Panjshir Hazaras

Regions with significant populations
- Afghanistan (Abshar District and Parian District, Panjshir Province)

Languages
- Persian (local dialect)

Religion
- Islam (Sunni Hanafi)

Related ethnic groups
- other Hazaras, Tajiks, Ethnic groups in Afghanistan

= Hazaras of Panjshir =

Panjshir Hazaras are a group of the Hazara people who live in Panjshir Province of Afghanistan, mainly in Abshar District (Darah-ye Hazara, meaning "Hazara Valley") and Parian District.
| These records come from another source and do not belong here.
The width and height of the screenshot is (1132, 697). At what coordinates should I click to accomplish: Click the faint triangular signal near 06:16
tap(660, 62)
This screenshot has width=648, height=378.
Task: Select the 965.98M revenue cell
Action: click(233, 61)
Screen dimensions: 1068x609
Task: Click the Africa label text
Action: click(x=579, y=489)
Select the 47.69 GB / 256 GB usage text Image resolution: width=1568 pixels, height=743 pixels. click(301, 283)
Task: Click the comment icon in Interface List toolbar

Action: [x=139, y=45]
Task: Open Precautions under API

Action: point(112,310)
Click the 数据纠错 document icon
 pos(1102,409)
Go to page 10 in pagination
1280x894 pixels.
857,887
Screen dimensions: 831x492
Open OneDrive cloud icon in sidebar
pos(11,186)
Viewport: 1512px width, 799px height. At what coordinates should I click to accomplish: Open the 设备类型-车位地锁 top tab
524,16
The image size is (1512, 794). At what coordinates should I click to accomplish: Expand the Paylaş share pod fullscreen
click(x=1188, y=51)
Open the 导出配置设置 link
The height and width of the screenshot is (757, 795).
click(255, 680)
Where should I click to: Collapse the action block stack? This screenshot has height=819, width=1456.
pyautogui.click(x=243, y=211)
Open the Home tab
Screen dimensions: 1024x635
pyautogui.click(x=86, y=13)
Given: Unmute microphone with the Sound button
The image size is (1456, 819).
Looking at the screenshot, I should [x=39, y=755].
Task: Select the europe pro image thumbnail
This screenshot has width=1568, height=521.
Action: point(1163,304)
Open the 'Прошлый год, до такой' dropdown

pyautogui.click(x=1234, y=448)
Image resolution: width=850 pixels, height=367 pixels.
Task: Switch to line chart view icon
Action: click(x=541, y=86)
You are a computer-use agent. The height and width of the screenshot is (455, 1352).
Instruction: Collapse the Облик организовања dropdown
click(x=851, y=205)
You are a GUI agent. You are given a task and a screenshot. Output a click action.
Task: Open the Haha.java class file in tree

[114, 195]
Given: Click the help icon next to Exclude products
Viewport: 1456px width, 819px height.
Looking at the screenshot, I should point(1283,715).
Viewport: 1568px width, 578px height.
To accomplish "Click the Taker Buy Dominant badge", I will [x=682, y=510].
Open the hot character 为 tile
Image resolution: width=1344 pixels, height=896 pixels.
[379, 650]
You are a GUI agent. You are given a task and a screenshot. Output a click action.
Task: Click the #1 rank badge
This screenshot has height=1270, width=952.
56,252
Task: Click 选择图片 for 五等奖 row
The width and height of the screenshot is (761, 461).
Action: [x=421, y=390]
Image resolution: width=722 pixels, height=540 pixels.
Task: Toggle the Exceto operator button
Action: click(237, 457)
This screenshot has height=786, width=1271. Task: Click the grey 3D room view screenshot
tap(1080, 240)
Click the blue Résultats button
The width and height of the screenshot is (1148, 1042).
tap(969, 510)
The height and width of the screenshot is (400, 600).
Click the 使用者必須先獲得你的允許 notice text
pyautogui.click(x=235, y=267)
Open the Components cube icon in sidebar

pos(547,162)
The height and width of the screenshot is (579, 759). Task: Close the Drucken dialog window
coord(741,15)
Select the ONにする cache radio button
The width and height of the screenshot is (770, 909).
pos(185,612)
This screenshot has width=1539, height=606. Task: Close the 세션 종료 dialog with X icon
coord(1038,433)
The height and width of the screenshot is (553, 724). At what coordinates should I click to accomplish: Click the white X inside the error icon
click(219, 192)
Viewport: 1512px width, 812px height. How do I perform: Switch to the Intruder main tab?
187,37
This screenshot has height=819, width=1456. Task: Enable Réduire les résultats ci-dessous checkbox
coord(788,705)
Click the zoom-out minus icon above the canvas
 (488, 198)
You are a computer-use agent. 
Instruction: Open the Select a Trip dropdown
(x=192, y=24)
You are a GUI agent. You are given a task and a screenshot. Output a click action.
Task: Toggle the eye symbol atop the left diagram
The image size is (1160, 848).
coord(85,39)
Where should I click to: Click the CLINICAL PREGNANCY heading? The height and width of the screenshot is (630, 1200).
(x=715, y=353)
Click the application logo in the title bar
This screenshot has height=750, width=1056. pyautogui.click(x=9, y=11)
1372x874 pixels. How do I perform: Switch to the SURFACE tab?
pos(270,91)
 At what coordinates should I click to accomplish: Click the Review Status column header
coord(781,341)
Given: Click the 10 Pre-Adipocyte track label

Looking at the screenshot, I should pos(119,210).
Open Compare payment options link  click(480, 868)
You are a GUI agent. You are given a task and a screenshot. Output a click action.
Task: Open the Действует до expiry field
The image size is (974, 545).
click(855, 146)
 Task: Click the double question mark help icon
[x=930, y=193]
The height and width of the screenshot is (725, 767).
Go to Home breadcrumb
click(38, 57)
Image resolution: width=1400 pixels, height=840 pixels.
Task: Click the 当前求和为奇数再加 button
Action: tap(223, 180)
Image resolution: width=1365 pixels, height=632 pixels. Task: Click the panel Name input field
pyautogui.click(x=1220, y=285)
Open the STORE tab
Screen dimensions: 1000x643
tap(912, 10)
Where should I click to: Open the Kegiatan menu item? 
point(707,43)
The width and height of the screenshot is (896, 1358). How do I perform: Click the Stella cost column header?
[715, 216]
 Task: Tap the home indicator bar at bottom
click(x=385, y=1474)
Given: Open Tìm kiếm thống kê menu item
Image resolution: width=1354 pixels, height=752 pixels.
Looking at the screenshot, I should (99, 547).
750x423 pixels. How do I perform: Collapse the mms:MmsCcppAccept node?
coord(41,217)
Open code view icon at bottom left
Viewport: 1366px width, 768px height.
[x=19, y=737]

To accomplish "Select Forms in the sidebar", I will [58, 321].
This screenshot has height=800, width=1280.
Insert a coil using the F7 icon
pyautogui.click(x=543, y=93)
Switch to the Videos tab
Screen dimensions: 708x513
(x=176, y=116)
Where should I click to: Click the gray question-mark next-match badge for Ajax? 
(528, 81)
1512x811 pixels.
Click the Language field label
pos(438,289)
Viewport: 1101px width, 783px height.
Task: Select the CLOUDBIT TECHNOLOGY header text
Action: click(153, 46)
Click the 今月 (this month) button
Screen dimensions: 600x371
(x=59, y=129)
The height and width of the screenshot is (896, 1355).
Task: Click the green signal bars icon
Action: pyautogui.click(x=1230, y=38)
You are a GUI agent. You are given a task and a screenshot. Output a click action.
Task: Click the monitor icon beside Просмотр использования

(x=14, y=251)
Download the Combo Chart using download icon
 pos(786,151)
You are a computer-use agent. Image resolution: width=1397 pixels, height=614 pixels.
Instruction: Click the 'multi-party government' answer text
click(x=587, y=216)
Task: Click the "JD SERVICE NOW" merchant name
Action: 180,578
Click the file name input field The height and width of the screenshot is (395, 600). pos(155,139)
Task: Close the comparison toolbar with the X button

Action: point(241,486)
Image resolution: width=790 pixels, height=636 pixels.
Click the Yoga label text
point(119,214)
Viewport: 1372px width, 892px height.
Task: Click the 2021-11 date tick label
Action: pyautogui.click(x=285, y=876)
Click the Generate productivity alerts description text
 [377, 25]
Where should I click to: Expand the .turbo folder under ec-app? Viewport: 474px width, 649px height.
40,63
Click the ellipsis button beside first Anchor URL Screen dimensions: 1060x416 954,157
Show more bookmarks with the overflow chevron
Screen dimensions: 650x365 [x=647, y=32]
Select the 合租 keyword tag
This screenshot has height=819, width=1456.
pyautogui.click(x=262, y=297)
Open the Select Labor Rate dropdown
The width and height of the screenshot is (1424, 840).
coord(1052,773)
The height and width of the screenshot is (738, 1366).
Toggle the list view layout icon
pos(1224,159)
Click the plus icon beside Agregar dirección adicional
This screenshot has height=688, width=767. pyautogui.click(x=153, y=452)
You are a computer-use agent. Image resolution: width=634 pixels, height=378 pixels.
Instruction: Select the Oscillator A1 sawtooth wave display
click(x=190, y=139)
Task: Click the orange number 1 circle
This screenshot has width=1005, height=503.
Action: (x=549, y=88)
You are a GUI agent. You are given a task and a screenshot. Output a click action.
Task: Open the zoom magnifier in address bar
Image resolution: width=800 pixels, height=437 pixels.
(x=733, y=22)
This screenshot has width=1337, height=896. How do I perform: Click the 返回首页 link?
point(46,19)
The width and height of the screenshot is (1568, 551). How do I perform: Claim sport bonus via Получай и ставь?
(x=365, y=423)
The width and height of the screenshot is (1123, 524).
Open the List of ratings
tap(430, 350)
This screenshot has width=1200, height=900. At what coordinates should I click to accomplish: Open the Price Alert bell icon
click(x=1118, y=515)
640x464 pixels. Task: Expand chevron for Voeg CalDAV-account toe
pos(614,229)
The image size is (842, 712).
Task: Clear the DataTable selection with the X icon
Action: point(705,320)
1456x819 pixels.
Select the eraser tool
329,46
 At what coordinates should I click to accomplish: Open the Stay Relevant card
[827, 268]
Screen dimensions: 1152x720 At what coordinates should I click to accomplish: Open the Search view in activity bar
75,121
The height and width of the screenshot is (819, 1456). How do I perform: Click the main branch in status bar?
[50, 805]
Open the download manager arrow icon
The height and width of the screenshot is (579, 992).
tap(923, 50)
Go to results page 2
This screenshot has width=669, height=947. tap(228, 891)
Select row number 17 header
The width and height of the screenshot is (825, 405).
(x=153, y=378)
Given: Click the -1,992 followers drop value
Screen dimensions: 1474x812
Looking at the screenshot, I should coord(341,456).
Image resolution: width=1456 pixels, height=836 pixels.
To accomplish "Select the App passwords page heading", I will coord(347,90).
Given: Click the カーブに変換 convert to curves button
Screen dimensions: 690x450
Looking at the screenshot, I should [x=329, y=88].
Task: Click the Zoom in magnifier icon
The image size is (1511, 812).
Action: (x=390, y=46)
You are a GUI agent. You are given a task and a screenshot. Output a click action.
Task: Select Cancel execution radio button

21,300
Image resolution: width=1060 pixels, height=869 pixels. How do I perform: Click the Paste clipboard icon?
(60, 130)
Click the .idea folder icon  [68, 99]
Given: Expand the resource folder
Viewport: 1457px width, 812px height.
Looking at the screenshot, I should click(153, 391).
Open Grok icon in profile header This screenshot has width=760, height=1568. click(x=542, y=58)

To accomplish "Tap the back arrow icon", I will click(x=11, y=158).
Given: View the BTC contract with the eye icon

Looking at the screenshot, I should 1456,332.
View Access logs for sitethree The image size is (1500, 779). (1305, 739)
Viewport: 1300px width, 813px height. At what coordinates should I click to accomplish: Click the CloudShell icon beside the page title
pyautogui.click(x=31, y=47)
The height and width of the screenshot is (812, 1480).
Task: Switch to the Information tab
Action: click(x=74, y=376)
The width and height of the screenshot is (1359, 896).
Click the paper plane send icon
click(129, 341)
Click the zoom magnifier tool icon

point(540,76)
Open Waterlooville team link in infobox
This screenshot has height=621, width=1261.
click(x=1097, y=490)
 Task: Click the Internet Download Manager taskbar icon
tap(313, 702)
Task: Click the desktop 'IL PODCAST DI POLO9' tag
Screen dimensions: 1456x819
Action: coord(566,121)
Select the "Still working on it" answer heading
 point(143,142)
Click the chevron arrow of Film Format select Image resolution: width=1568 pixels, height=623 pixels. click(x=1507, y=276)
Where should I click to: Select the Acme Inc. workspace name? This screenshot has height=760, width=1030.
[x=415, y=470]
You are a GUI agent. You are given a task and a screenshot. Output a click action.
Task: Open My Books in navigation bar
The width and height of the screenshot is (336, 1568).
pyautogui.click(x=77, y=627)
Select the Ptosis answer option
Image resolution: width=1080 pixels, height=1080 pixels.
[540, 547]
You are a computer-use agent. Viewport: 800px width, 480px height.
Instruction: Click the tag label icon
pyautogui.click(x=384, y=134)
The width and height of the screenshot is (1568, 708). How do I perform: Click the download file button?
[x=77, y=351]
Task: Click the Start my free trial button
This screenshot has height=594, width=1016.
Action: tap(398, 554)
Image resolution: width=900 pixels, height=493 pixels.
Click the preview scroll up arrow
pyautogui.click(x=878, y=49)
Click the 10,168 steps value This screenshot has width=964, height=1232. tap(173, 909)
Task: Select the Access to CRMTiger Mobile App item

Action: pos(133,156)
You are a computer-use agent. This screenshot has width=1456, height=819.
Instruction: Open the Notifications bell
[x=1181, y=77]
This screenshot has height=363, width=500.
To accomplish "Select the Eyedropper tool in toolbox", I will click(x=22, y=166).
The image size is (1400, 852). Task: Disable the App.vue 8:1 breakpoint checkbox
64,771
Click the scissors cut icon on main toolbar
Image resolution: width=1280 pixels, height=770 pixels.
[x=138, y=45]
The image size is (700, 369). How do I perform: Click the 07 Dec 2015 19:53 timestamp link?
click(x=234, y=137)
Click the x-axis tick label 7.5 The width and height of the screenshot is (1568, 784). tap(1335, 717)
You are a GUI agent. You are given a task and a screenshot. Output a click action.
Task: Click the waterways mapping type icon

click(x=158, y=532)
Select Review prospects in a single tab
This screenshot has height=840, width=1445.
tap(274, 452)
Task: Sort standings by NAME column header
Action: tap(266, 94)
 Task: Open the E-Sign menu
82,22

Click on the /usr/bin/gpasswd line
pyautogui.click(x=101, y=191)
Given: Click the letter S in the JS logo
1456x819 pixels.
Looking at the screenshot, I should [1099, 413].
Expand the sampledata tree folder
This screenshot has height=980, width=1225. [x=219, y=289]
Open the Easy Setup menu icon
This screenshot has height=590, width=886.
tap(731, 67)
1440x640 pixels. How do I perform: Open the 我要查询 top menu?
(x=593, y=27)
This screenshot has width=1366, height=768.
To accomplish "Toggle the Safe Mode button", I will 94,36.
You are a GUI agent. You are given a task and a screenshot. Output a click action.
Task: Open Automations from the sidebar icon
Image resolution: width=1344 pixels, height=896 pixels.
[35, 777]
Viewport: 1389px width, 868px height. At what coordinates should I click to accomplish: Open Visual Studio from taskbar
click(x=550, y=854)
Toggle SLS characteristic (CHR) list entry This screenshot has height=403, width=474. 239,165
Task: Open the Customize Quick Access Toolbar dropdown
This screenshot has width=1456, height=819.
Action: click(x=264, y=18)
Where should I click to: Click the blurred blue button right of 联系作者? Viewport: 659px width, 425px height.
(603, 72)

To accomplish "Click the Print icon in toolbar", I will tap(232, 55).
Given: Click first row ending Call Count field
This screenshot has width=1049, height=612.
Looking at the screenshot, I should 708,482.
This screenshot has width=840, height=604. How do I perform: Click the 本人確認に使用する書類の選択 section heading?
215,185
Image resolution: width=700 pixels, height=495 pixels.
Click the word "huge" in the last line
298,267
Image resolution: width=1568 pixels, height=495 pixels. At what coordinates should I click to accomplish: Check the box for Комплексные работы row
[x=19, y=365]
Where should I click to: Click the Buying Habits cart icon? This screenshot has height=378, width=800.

== Geography and population ==
The largest concentration of Panjshir Hazaras is in Abshar District, which was previously known as Darah-ye Hazara ("Hazara Valley"). The population of this district is about 15,407 people, the majority of whom are Sunni Hazaras.

== Religion ==
The Hazaras of Panjshir Province are Sunni Muslims and are religiously aligned with the majority population of the province.

== Tribes ==
The tribes of the Panjshir Hazaras include Jahr Ali, Dawlat Ali, Baba Ali, Mehr Ali, Dost Ali, Sangi Khan, Gulab Khel, Mir Hazar, Qochqar, Atam, and Parachghani. They are mostly related to the Hazaras of Karam Ali, Sheikh Ali, Nikpai, Surkh and Parsa, and the Hazaras of Laghman and Khinjan, and are considered part of the larger Dai Kalan tribe.

== Cultural identity ==
The Panjshir Hazaras speak Persian with a local dialect and share physical, cultural, and ethnic characteristics with other Hazaras. At various times in history, some of them identified themselves as Tajiks in order to avoid ethnic or religious discrimination. However, in recent decades there have been efforts among them to reclaim and reaffirm their ethnic identity as Hazaras.

== Identity challenges ==
Despite being Sunni, this group has sometimes faced discrimination because of their Hazara facial features and ethnic background. As a result, in recent decades some of them have created identity-based organizations, including the National Council of Sunni Hazaras, in order to strengthen and revive their cultural and ethnic identity.